Durante milenios los hombres hemos salido a buscar la comida, todos juntos, en alegre camaradería, en grupos en los que dependíamos del resto para cazar un mamut. A campo abierto, dependíamos del grito del otro a veces para sobrevivir. La naturaleza fue moldeando nuestro carácter. Matábamos un gran mamífero y volvíamos a la casa rápido, antes de que se terminara de podrir la carne. Y dos o tres días después, salíamos de nuevo a enfrentar, el bosque, el tigre, la montaña, la víbora, el frío, el león u otros hombres que querían lo mismo que nosotros.
Las mujeres quedaban en el pueblo, solas con la prole, fabricando o acatando las primeras armas de la convivencia que tuvo la humanidad: el lenguaje, la autoridad, la religión. Forjaban relaciones horizontales, trasversales y verticales. Si no hubiera sido por ellas, habríamos seguido siendo un grupo de muchachos empuñando una lanza para matar ovejas salvajes, en medio de una ordalía de músculos, risas, sangre, hambre, sudor rancio, con la camaradería que surge de haber compartido aventuras.
De aquellos tiempos nos queda muy poco. Cuando el mundo se civilizó, los ingleses idearon el deporte como una forma de continuar con aquellas salidas bárbaras, pero ahora bajo el paraguas de precisas reglas, con saques, jugadas, puntos, patadas, golpes, objetos arrojados, ganadores y perdedores o, lo que es lo mismo, cazadores y presas.
Ni siquiera estamos muy seguros de por qué nos gusta mirar por televisión, más a los hombres que a las mujeres, esas atávicas costumbres que, bajo una pátina de urbanos y entrenados músculos y destrezas, le llaman entretenimiento.
Ellas, en cambio, atisban a través de la moda en la vestimenta, los sutiles vientos de cambio que están empezando a soplar sobre la sociedad quizás a miles de kilómetros de distancia. Cuando llegan, son las primeras en adaptarse y seguir adelante sin la nostalgia que en muchas ocasiones nos cubre a los varones.
Saben que la lucha por la supervivencia implica cambios y están preparadas para hacerles frente. A muchas, no digo a todas, solamente las puede su hombre, contra todo lo demás pelean, menos contra ese macho de la especie que eligieron como su compañero. A él se deben, con su recíproco amor cuentan en todo momento.
En esa mirada, la recién llegada también dice otras cosas: “Era una porquería, vago, feo, mal entrazado. De yapa, pobre. Te lo quisimos decir, pero estabas entusiasmada con irte con él para siempre. Querías atar tu destino a ese mediocre y si alguien hubiera tratado de impedirlo, habrías matado por no torcer el camino que te habías trazado, así que te dejamos. Ahora tienes una hermosa familia que quizás alguien envidie, pero no te olvides de lo que querías cuando tenías 16 años y la vida estaba chalita, apenas estrenada”.
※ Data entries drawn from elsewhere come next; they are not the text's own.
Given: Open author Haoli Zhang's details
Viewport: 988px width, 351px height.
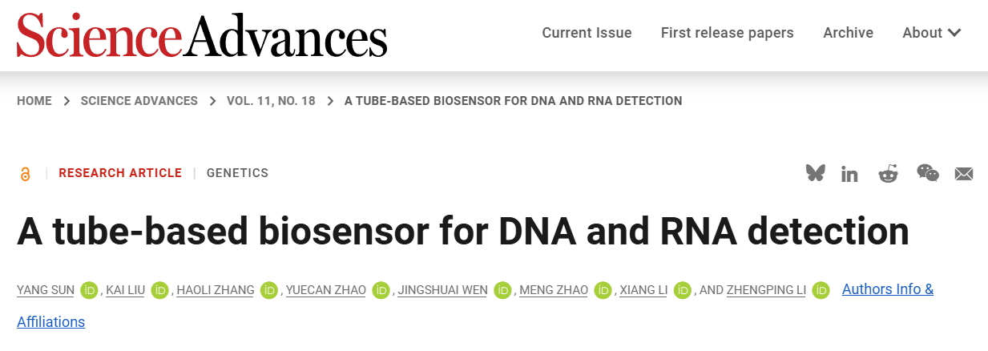Looking at the screenshot, I should pyautogui.click(x=216, y=290).
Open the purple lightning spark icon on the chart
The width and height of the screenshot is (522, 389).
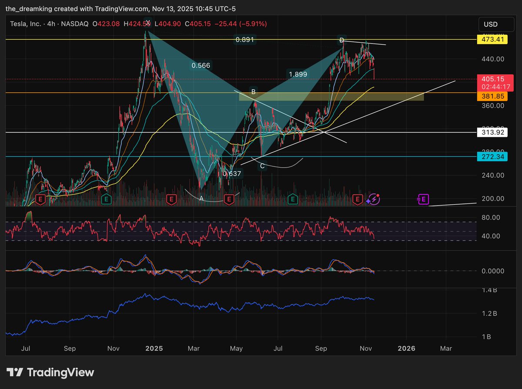click(x=373, y=200)
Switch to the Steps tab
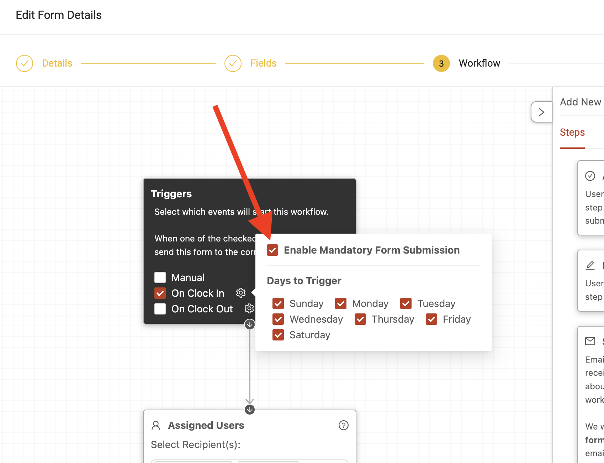Image resolution: width=604 pixels, height=463 pixels. [x=572, y=132]
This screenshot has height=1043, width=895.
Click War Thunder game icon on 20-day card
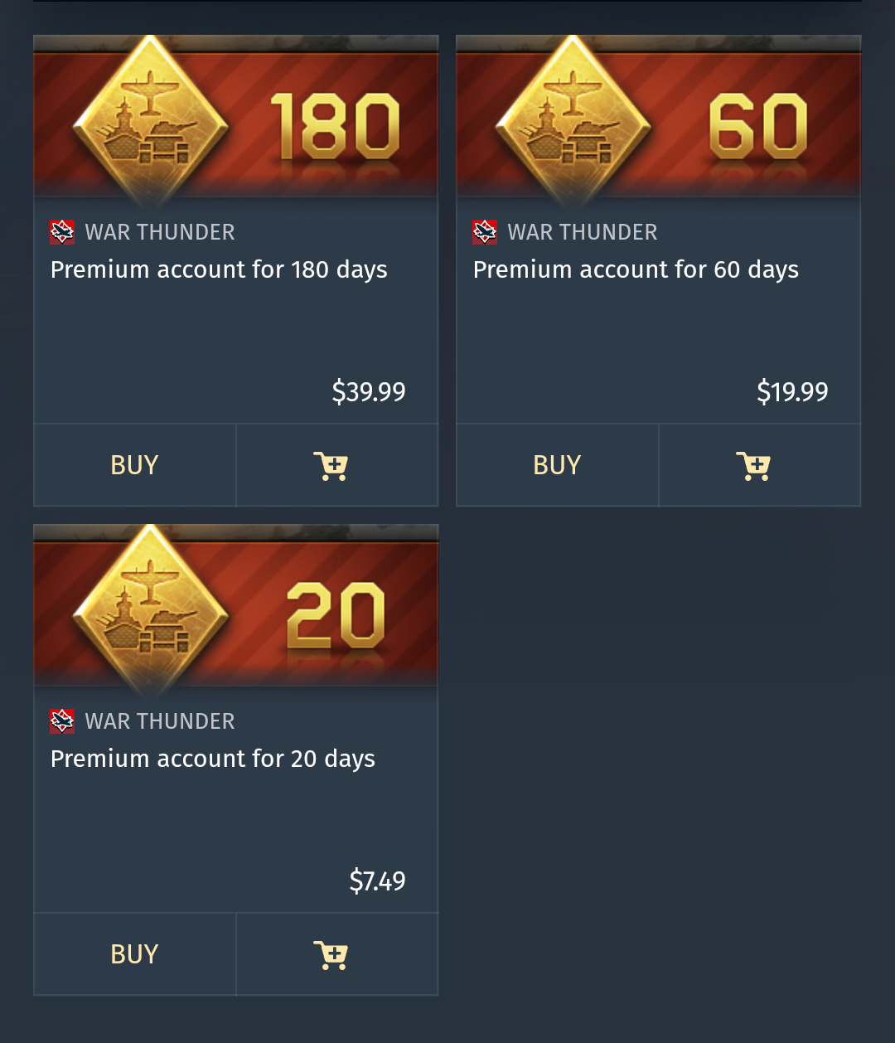(x=62, y=721)
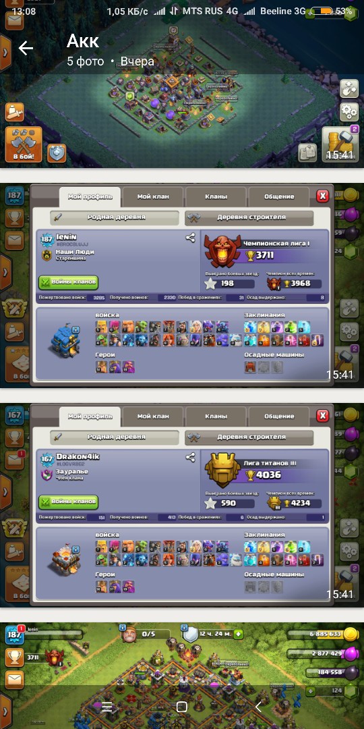
Task: Open recent apps from the navigation bar
Action: (107, 707)
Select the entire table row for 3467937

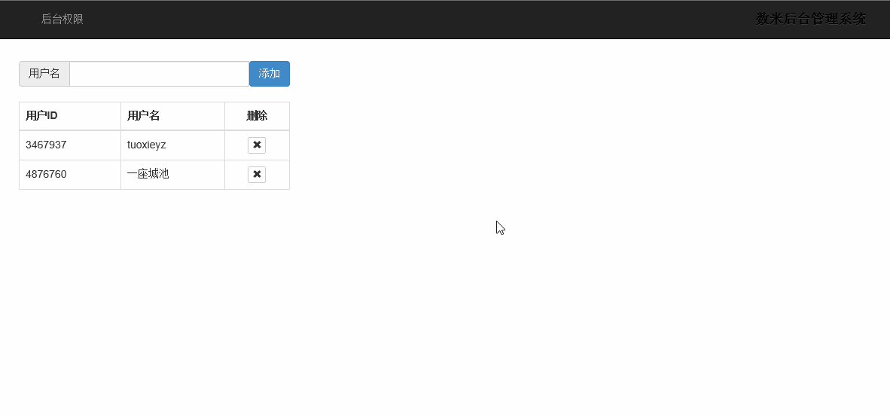(154, 145)
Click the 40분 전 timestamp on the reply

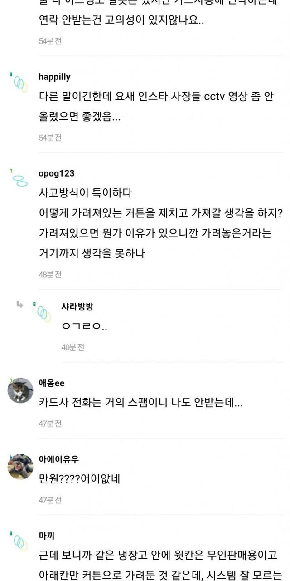(73, 347)
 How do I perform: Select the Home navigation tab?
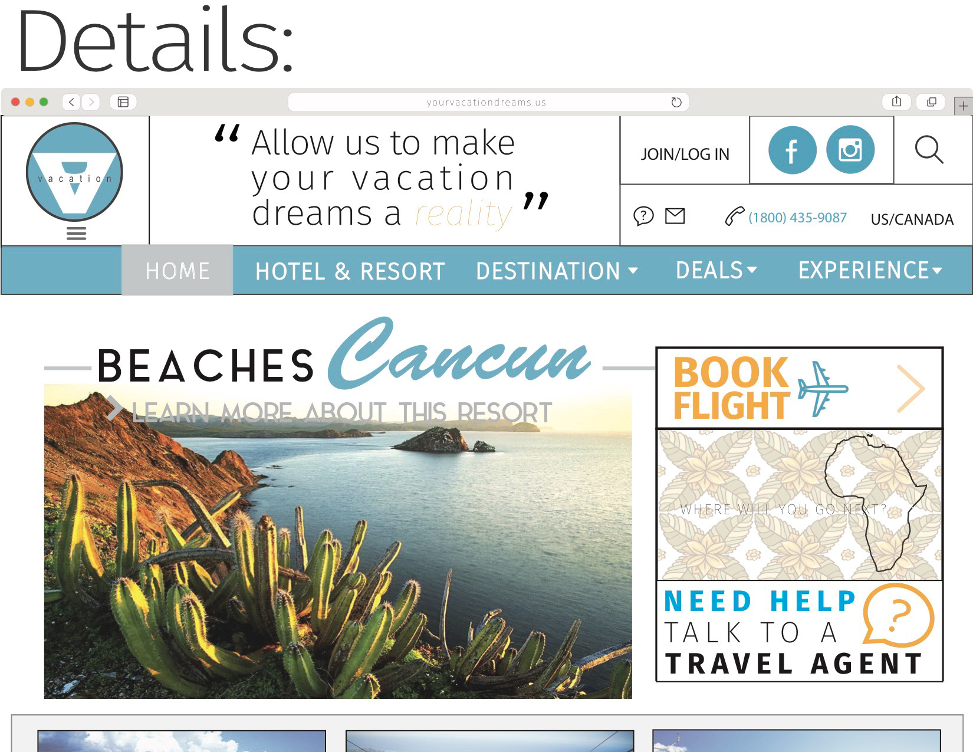(x=177, y=270)
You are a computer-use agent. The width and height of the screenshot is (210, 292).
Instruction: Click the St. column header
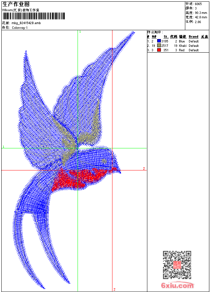click(x=166, y=37)
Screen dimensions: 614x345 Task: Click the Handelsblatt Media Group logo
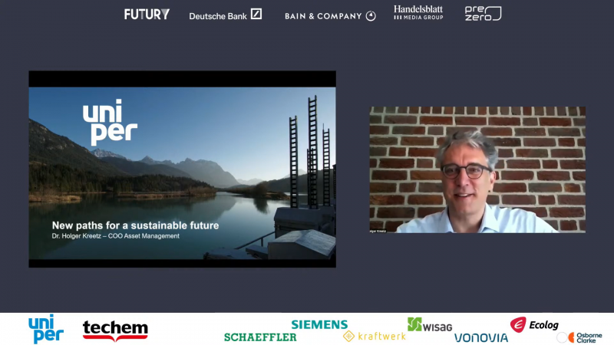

Esa mirada de comprensión está más allá de las clases sociales, la posición, la historia, los estudios, la experiencia de cada una. Tal vez las mujeres se entiendan haciendo caso a códigos que traen impresos en la sangre que las lleva a defender su prole (con mucha más ferocidad si todavía lo llevan en su vientre), su casa, su lugar, más allá del frío razonamiento de los hombres. Imparten las primeras lecciones de patriotismo y de Dios, que, al final son las únicas que perduran.

Algo personal
Cuando nació mi hijo Juan, por cesárea, la médica me indicó cómo debía hacer para curar la herida que le quedó a mi mujer en la panza, mientras señalaba los puntos que le había hecho. En eso, levanté la vista y sentí sus ojos observándome profundo, un instante, como si dijera: “¿Te ha gustado la fiesta?, bueno, ahora levantá los platos”. Y entendí.